Before I forget, I thought I should quickly jot down what I learnt in the process, with the hope that this will be useful to others (or, perhaps, my future self).
Selenium Roses by bcostin http://www.flickr.com/photos/bcostin/155246852/ |
The Selenium website succinctly describes the software: "Selenium automates browsers". Primarily known as a web site testing tool, the seleniumhq site points out that "[b]oring web-based administration tasks can (and should!) also be automated as well".
It turns out that Selenium is, in fact, a suite of tools. There's Selenium IDE, a Firefox plugin that is ideal for quickly prototyping an automation script. And there are various server side components with the core being the WebDriver API. (The WebDriver is also known as "Selenium 2", as it is a merger of the original Selenium with a project started by a tester at Google. See the Selenium project history for more). The WebDriver lets you control various browsers - Internet Explorer, Chrome, Opera, HtmlUnit. It even has ways to simulate iPhone and Android devices. But the browser best-supported by Selenium is Firefox. I had to download a fresh copy, since I've almost entirely switched to Chrome these days. But it was worth it.
Firefox magnet (wallpaper) by flod http://www.flickr.com/photos/flod/2568092124/ |
How I Did It
I wound up basing my script very much on the example in the Getting Started section. Along the way, I developed a few patterns that I'd like to pass along, in the hopes that they will help.
As I mentioned earlier, the web application I was trying to automate turned out to be quite unwebfriendly. What I mean is that it used all kinds of complicated tricks to ensure that, for example, the URL doesn't change as you navigate to different pages within the application. Similarly, rather than using anchor tags (<a href>) for links, it used Javascript "onclick" scripts to dynamically construct them. The good news is that Python-connected-to-Selenium-powering-Firefox is perfect to automate this kind of application, as it fully supports Javascript, frames, pop up windows and the like.
Waiting by amchu http://www.flickr.com/photos/amchu/5261511319/ |
One thing I quickly figured out was that my script needed to wait for the complicated, multi-part pages to finish loading before going onto the next step. The documentation explains how to use either explicit or implicit waiting in Selenium. At first, I followed the lead of the example and looked for a particular web page title. Or I thought I could detect changes using the URL. Except that my web application doesn't change title or URL as the pages change!
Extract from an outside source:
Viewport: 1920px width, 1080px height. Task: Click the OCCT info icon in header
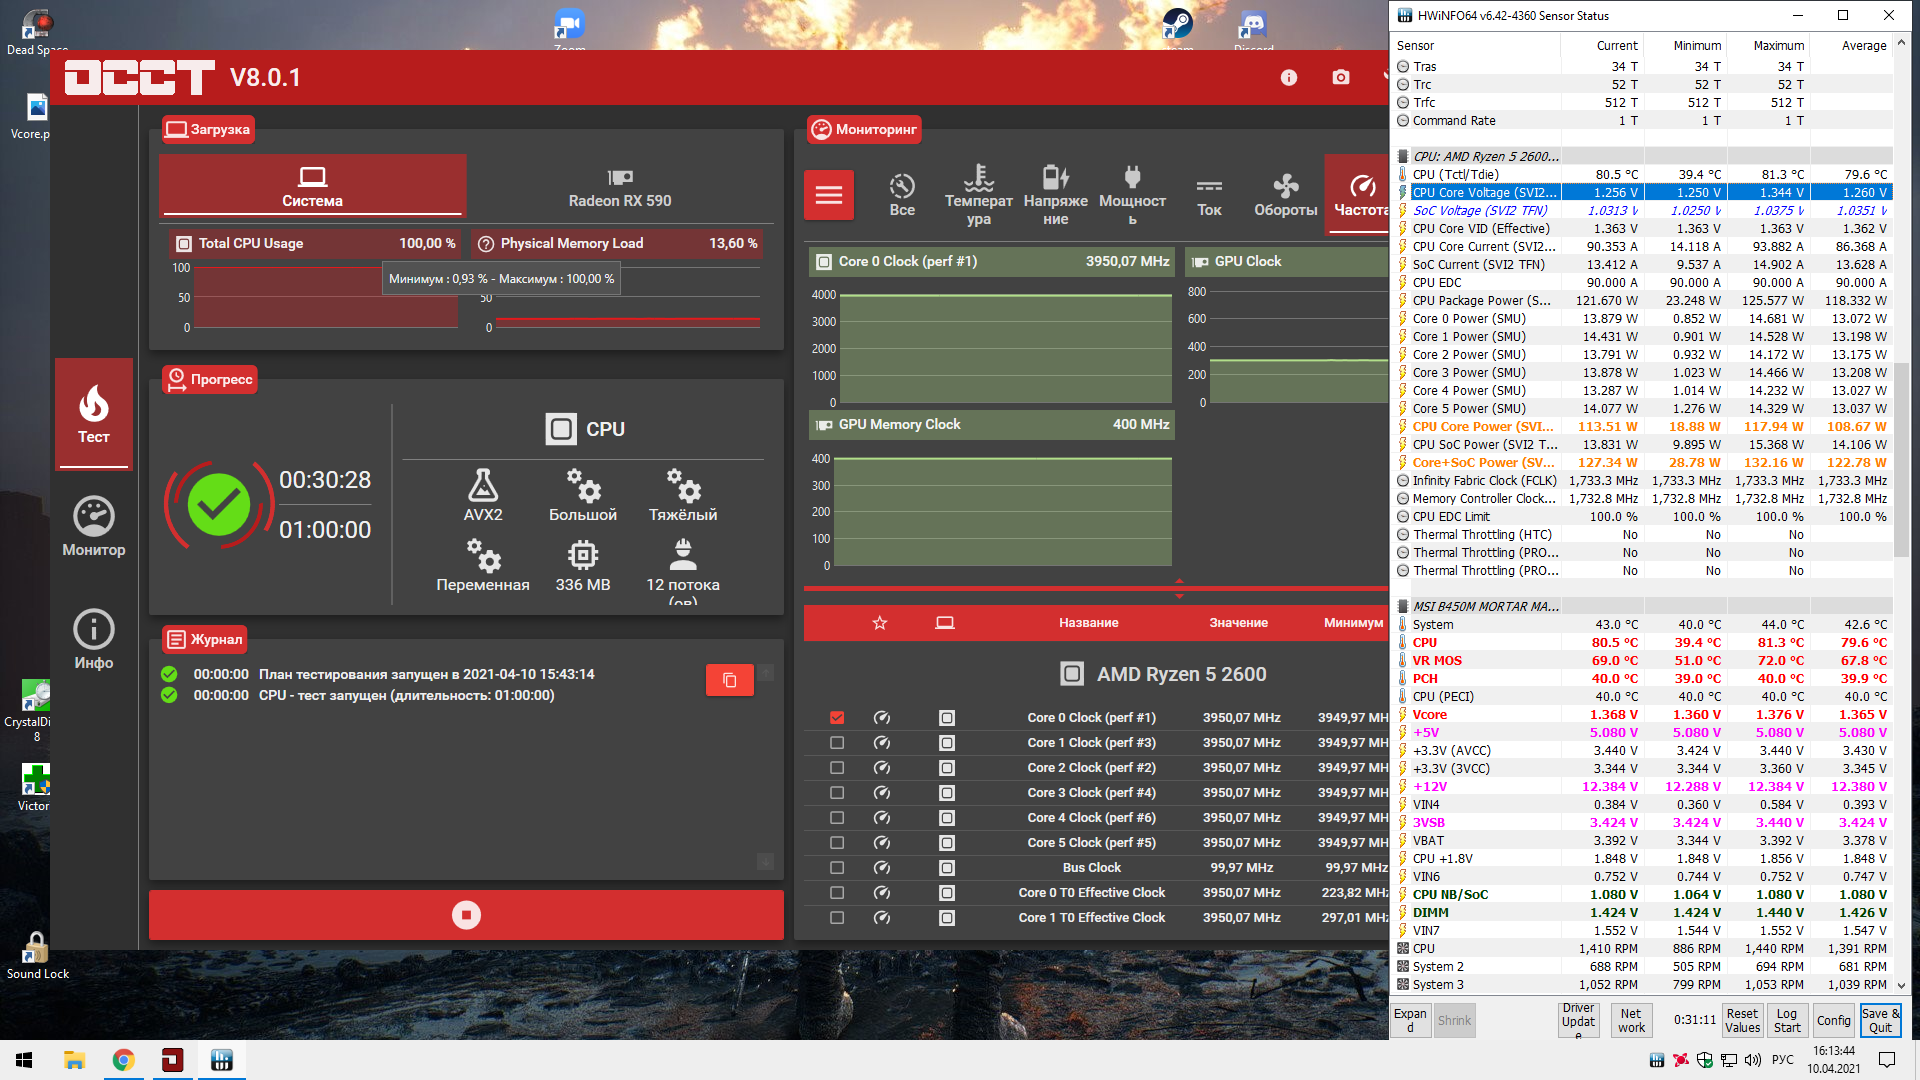click(x=1289, y=78)
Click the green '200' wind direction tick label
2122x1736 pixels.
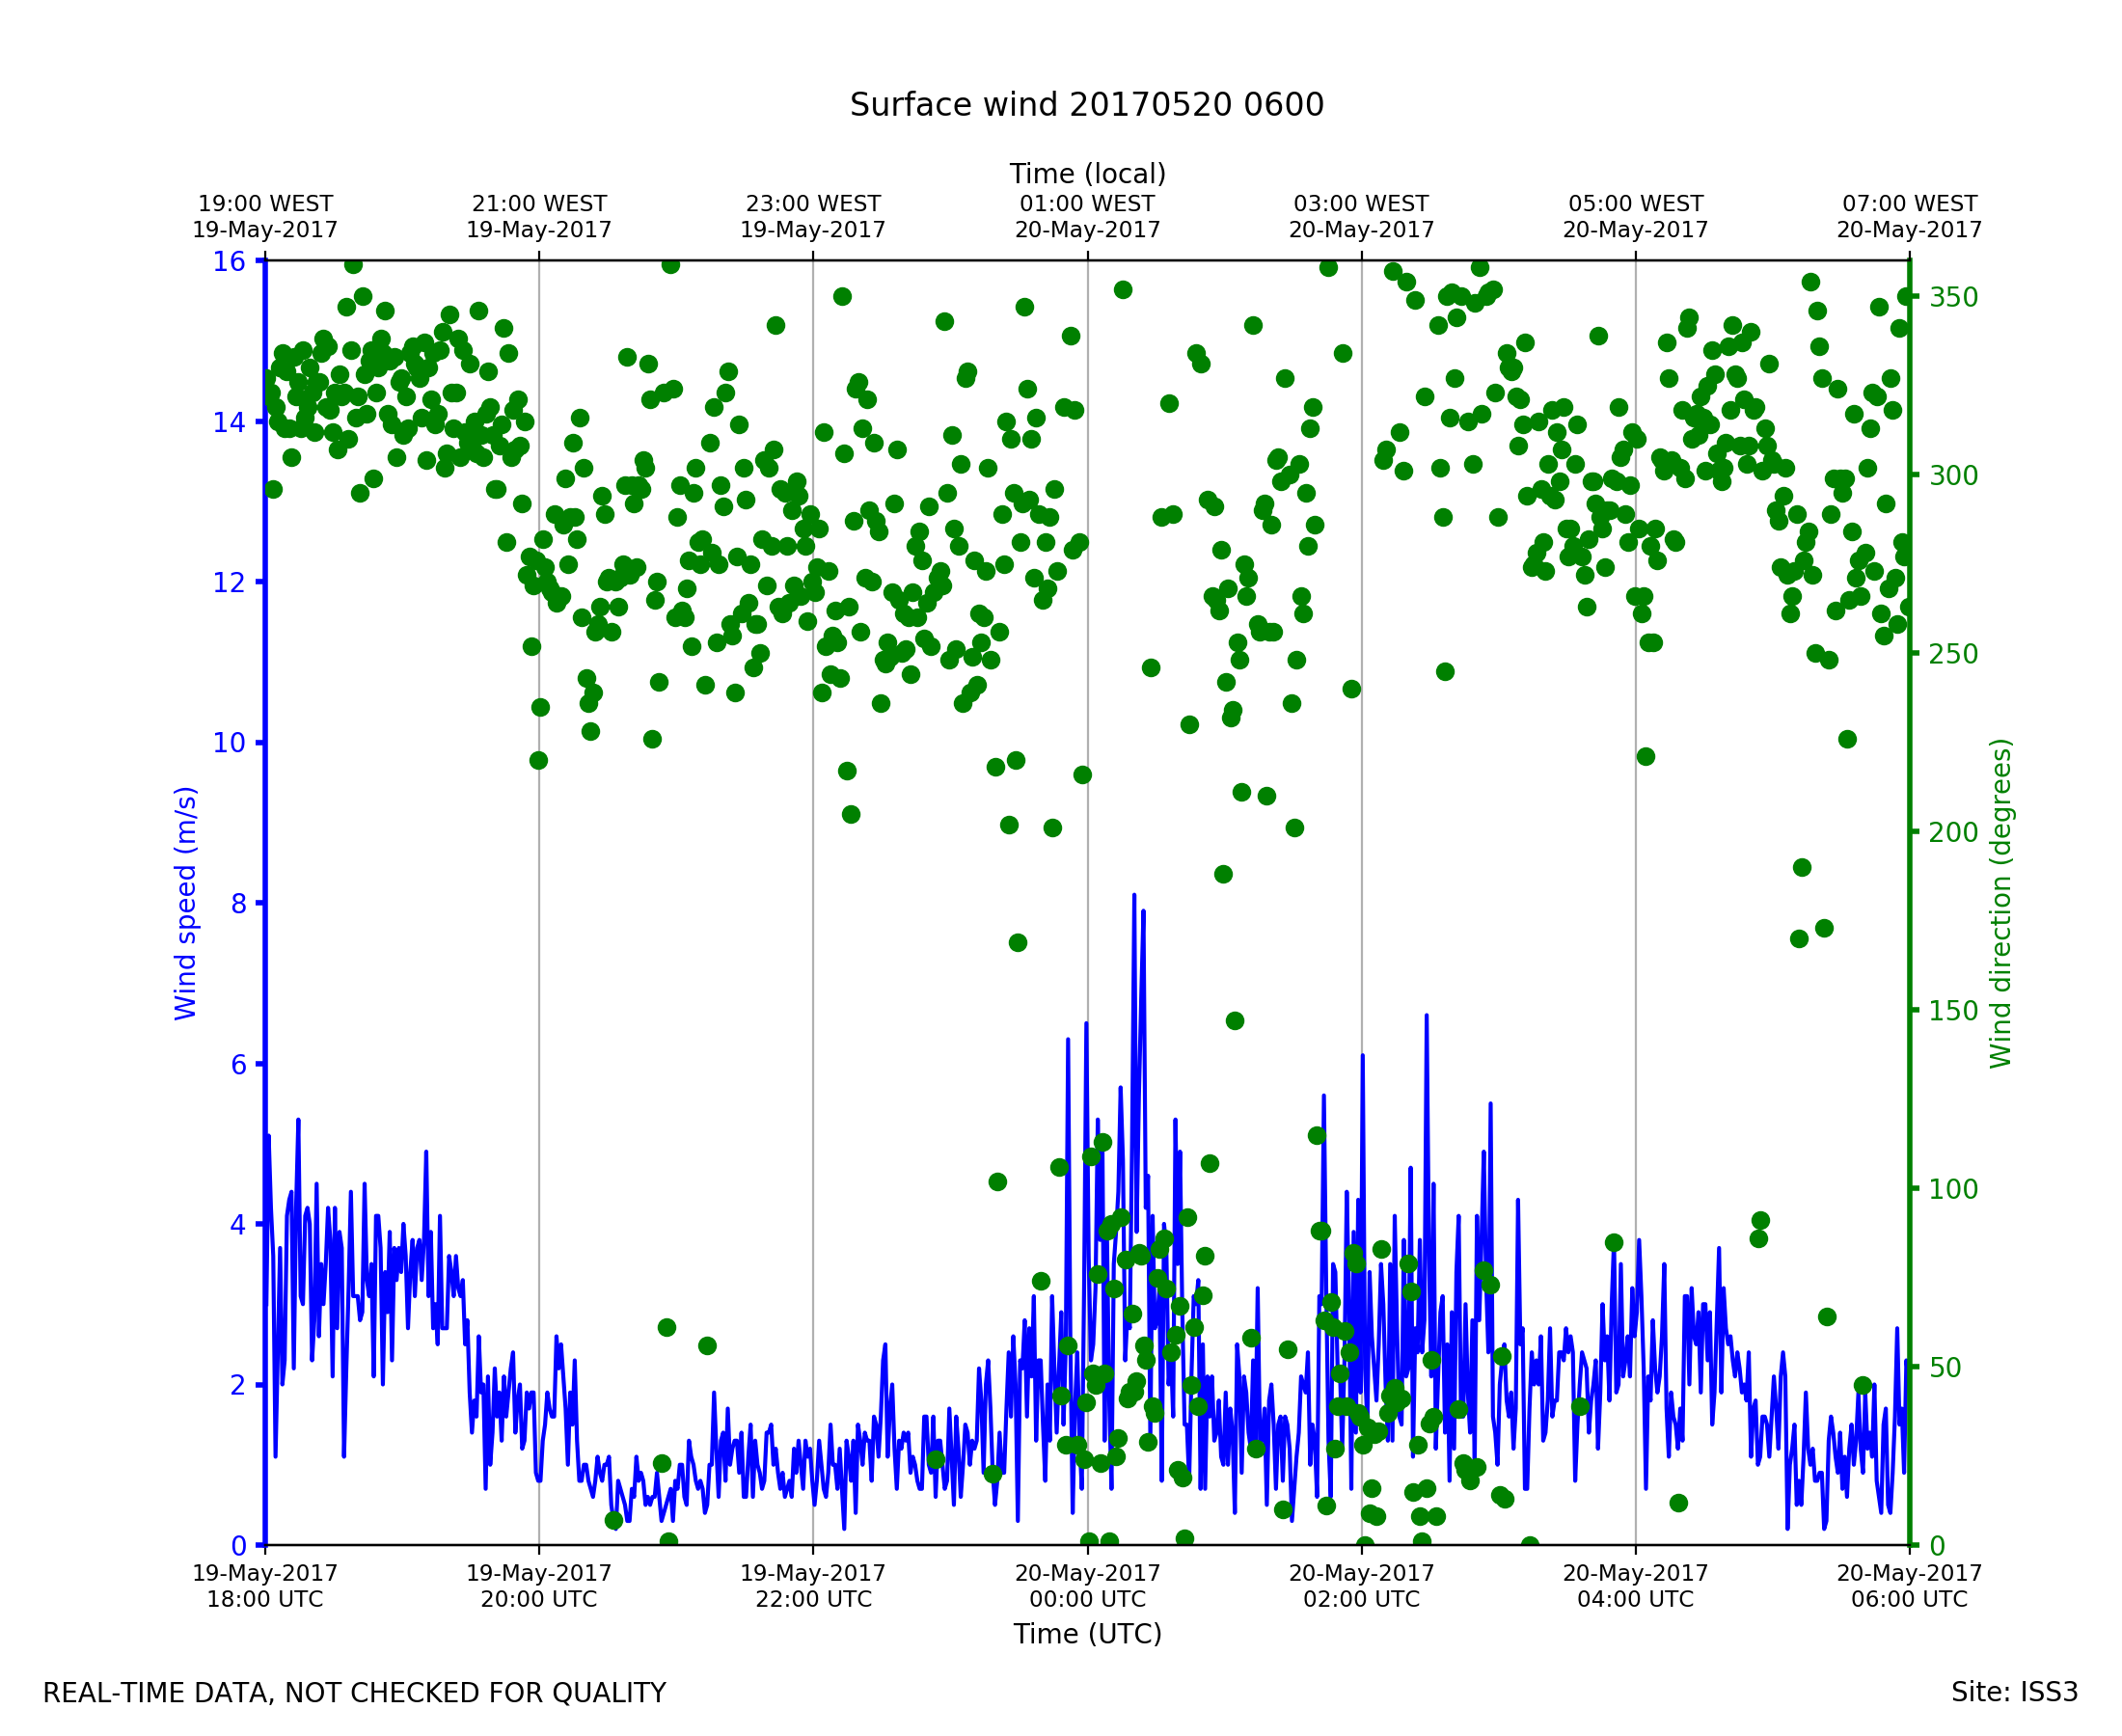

However, I hit upon a solution: in each step, my script searches for a particular element by name or id. So, I realized that waiting for that element to be appear was the most effective strategy. This lead me to code like this:
try:
# we have to wait for the page to load
WebDriverWait(driver, 10).until(lambda driver : driver.find_element_by_name("login"))
except:
driver.quit()
Use the Source
I also figured out a variation on the try/wait pattern to help me figure out the next step. Often, I wrote a WebDriverWait function that would time out, without succeeding. Eventually, I realized that simply quitting the driver wasn't the most useful way to debug things. Instead, I would use the page_source property to help me see what was really loaded into the browser at that point:
try:
WebDriverWait(driver, 10).until(lambda driver : driver.find_element_by_name("mainfs"))
except:
print driver.page_source
I also found that it was useful to try to figure out how to navigate the web application using the Selenium-IDE plugin. I would record my actions in the IDE, then review the script it generated, to get clues as to how to write my WebDriver script.
I say "clues", because the IDE generates Selenium 1.0 commands, not the 2.0 syntax I needed to use. Generally, it gave me enough information that, with some searching of the API documentation, I could figure out the right equivalents. However, in certain cases, there are capabilities in Selenium 1.0 that have no direct equivalent in the 2.0.
Grandpa by conowithonen http://www.flickr.com/photos/cmogle/2907198746/ |
One example: in 1.0, there's a way to do relative navigation between frames. It turned out I needed this, since at one point in the web application I was trying to automate, it leaves the focus inside a subframe. Experimenting with the IDE, I saw that it wriggled out of this problem by executing
selectFrame(relative=up)
The problem is that there is no equivalent relative move between frames in Selenium 2. Eventually, I figured out that I needed to switch the focus to the entire window (by making use of the "current_window_handle" property), which then let me select the particular subframe I was looking for
driver.switch_to_window(driver.current_window_handle)
driver.switch_to_frame("body")
Don't Give Up!
Once I figured out these patterns of working by experimenting with the IDE, and printing the source whenever I got stuck, I found that automating the web application with Selenium was fairly straightforward. It would be nice if the documentation was a bit fuller. And it would be wonderful if the IDE generated Selenium 2 commands. But I think that my small investment in figuring it all out was worthwhile. So, now I'm looking for more things to try with Selenium. For example, could I use it to try out RESTful testing of APIs or Linked Data? Are there other web-based chores that I could (even partially) automate?